# RECORDS TO PROCESS
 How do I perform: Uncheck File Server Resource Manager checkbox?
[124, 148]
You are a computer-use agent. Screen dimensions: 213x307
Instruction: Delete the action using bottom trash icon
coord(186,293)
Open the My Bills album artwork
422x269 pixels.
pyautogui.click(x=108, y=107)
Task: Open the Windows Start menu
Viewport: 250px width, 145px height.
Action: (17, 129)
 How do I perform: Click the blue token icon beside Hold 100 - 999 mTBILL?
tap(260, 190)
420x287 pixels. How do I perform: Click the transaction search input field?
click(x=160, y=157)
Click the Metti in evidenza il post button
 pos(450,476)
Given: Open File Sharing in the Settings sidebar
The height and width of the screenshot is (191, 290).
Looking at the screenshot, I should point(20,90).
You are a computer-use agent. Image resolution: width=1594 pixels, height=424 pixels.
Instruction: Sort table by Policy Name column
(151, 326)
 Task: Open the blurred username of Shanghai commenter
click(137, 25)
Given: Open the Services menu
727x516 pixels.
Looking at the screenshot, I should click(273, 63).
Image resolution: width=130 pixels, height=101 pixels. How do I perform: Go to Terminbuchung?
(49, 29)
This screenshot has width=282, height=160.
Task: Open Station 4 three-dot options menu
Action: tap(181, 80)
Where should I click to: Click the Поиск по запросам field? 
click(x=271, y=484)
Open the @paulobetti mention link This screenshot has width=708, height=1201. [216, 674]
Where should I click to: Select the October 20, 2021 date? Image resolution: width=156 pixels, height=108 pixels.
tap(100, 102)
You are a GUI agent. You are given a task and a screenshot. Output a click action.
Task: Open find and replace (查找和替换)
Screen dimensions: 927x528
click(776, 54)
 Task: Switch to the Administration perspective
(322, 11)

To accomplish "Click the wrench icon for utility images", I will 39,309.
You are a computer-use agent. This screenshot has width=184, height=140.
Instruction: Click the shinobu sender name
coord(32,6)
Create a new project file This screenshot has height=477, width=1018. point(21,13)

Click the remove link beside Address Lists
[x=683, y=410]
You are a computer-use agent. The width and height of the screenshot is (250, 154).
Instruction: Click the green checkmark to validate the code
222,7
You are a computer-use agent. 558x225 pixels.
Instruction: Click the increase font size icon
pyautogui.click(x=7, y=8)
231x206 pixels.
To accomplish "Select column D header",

# TO DO
Starting at the line above that holds "You are a computer-use agent. This" and ending at the line that holds "You are a computer-use agent. The", transcribe each line exactly and include no other lines.

# TASK ANSWER
You are a computer-use agent. This screenshot has width=184, height=140.
Instruction: Click the shinobu sender name
coord(32,6)
Create a new project file This screenshot has height=477, width=1018. point(21,13)

Click the remove link beside Address Lists
[x=683, y=410]
You are a computer-use agent. The width and height of the screenshot is (250, 154).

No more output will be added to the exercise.